You also said: "I personally want to make confession a regular part of my Christian life, but wonder, how we are to use this gift."

Go for it! I'm not sure I know what you mean by "how we are to use this gift," only because I don't know what you've learned on the subject or how you've been taught to practice it, or how you may already practice it. The best advice I can give is this: talk with your pastor, read and learn Luther's treatments on this Sacrament in the Small and Large Catechism, and consult a rite of Individual Confession, such as Lutheran Service Book contains. The next bit of advice I'd give is this: just do it - make an appointment with your pastor (if he doesn't already have times published for Confession-Absolution), and ask your pastor to lead you through the process.

You also said, "Also, is confession only for sins of word and deed? Or can we confess our thoughts? I guess I am asking because I get the feeling that we are only to confess the really big stuff (so to speak) not the ordinary, garden variety sins such as our thoughts of pride or selfishness"

Confession is for any and all sins! The sins of words and deeds may be the beginning for most people, but once they start peeling that onion, more and more layers just keep coming. ;-) So, by all means, confess the sins of prideful thoughts and selfishness. After all, those are the truly vile sins - the real corruptors! - that variously expose themselves in the apparent things of our words and deeds. Nothing "garden variety" about pride and selfishness! Actually, when you confess that - and often over and over again - then you're starting to diagnose and treat the real sickness of sin. So, by all means, confess your prideful, selfish thoughts. Believe me, I've confessed many things that have stayed within my head and heart and have never seen the light of day in words or deeds! And also, believe you me, those are the things for which the Absolution gives the greatest healing and comfort!!

Hope that helps!

Anonymous said...

Pastor Asburry,

Thank you. Your words have been very helpful.


Tiggerr said...

This is not one of my famous smart remarks, but a thirst for knowledge.
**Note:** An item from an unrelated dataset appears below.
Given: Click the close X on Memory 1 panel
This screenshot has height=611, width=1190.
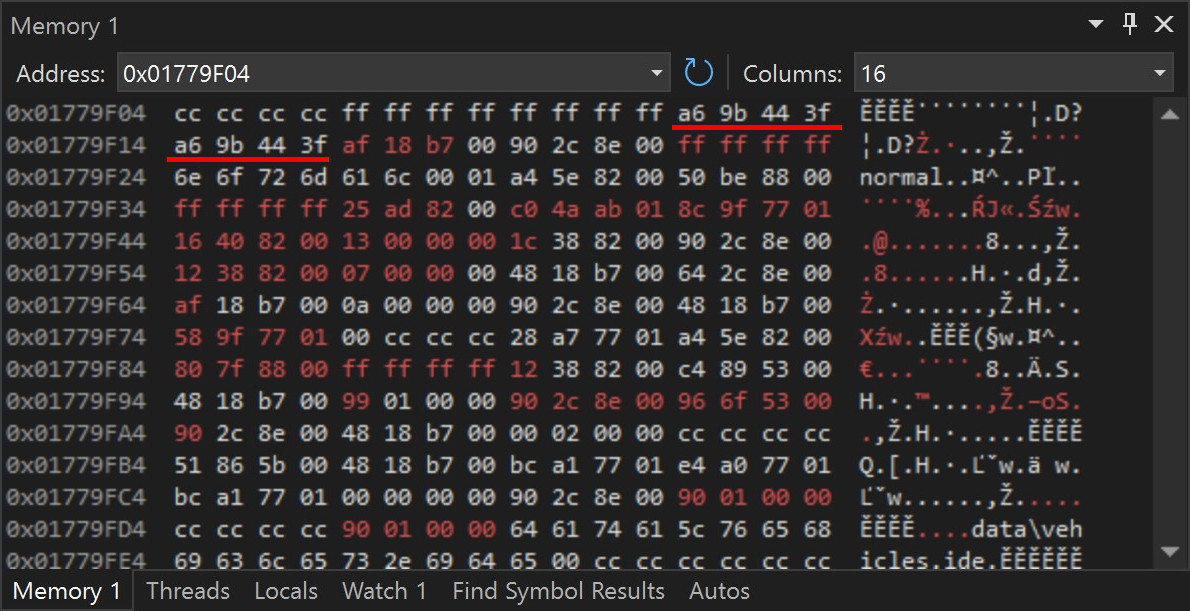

The Catholics as you know also consider, marriage and ordination as sacraments. As you know my bible knowledge is growing but not as great as I'd like but didn't Christ exhort his apostles to go forth and spread the word.

And I am certain there are references in the bible for men and women regarding marriage. My favorite (paraphrased) That a man shall leave his mother and father and cleave to his wife and they shall be one flesh etc. is in several spots.

I can see how this can be argued that they are sacraments, but I'm sure you can explain the flaws in my thinking.